ハマダ ヨシキ   Yoshiki HAMADA
  濵田 良機
   所属   東京医療学院大学  学長
   東京医療学院大学  保健医療学部 リハビリテーション学科 基礎教員
   職種   教授
言語種別 日本語
発行・発表の年月 2009/10
形態種別 研究論文(学術雑誌)
査読 査読あり
標題 EGFR-dependent and independent activation of Akt/mTOR cascade in bone and soft tissue tumors
(骨および軟部組織腫瘍における Akt/mTOR カスケードの EGFR 依存的および独立した活性化)
執筆形態 共著
掲載誌名 MODERN PATHOLOGY
巻・号・頁 22,1328-1340頁
著者・共著者 Yoh DOBASHI、Shioto SUZUKI、Eiichi SATO、Yoshiki HAMADA、Takashi YANAGAWA、Akishi OOI
概要 骨や軟部組織の腫瘍や腫瘍様病変の表現型や生物学的プロファイルにおける哺乳類ラパマイシン標的タンパク質(mTOR)を介したシグナル伝達の関与について理解を深めるため、mTORの発現とリン酸化(活性化)および上流および下流の調節タンパク質であるAkt、p70S6キナーゼ(S6K)、真核生物開始因子4E結合タンパク質1(4E-BP1)の状態との相関を分析しました。
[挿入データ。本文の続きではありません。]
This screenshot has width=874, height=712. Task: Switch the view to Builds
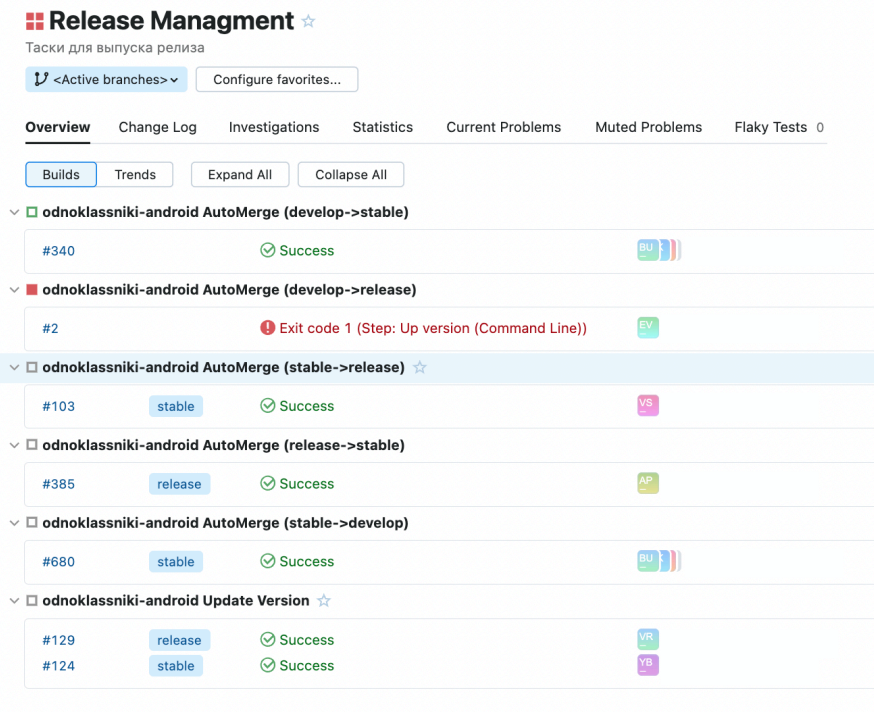coord(61,175)
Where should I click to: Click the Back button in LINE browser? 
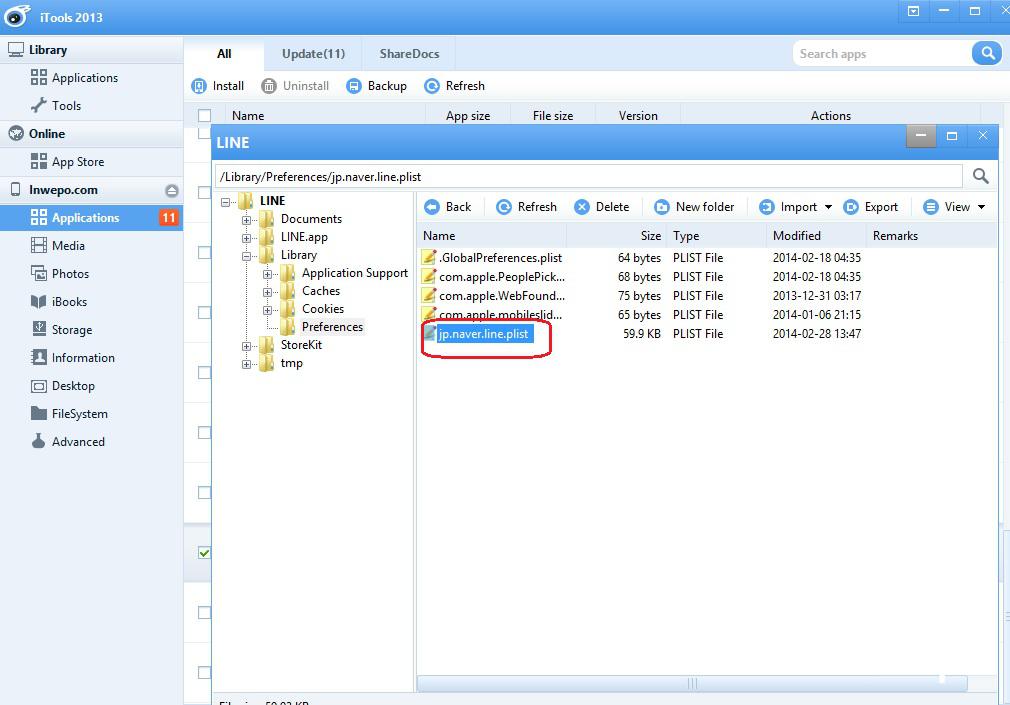[447, 207]
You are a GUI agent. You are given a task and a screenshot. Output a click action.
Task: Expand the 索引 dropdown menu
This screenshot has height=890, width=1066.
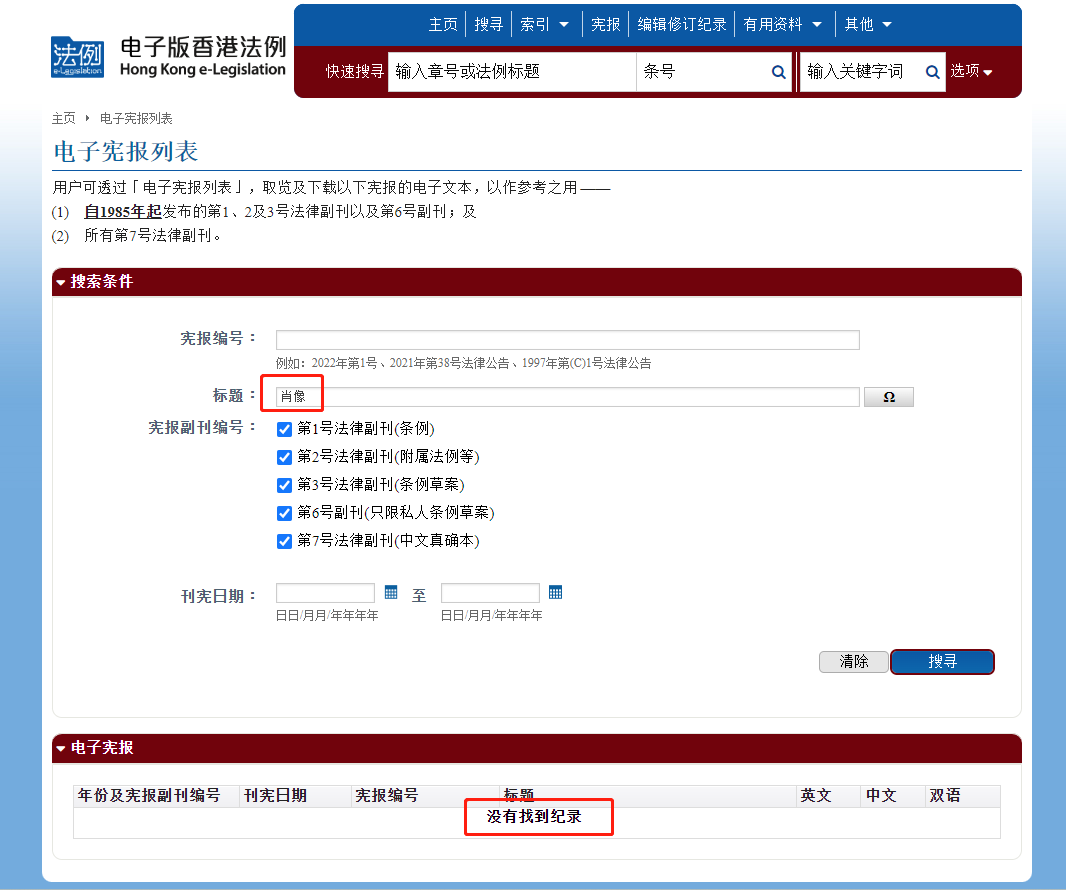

これらを総称してmTORカセットタンパク質と呼んでいます。140例の免疫組織化学分析では、55%(悪性腫瘍で61%、良性腫瘍で27%)でAktの活性化が、61%(悪性腫瘍で66%、良性腫瘍で39%)でmTOR発現が示されました。 mTOR 活性化の優位性は、末梢神経鞘腫瘍(悪性末梢神経鞘腫瘍および神経鞘腫)、骨格筋起源(横紋筋肉腫)、および上皮性の性質を示す腫瘍(脊索腫および滑膜肉腫)で確認されました。免疫ブロット分析の結果を合わせて、mTOR 活性化を伴うこれらの特定の腫瘍の多くで Akt、S6K、および 4E-BP1 の活性化が示され、Akt/mTOR 経路の恒常的活性化が示唆されました。さらに、Akt/mTOR 経路の活性化は上皮成長因子受容体(EGFR)の活性化とはほとんど無関係でしたが、EGFR の変異は頻繁に Akt-mTOR-S6K/4E-BP1 の恒常的活性化を伴いました。臨床病理学的分析により、Akt の活性化は転移の統計的に高い確率と相関しています。 mTOR を介したシグナル伝達タンパク質は、腫瘍細胞の増殖だけでなく、横紋筋芽細胞および神経鞘細胞起源の腫瘍における形態学的表現型の分化および/または維持にも機能すると結論付けられます。さらに、mTOR シグナル伝達は、上皮性を示す腫瘍の形態形成も調節する可能性があります。さらに、活性化 Akt は転移に機能する可能性があります。全体として、これらの結果は、mTOR カセットの阻害剤が、特定の骨および軟部組織肉腫のサブセットに対する併用化学療法の新しい成分として有用である可能性があることを示唆しています。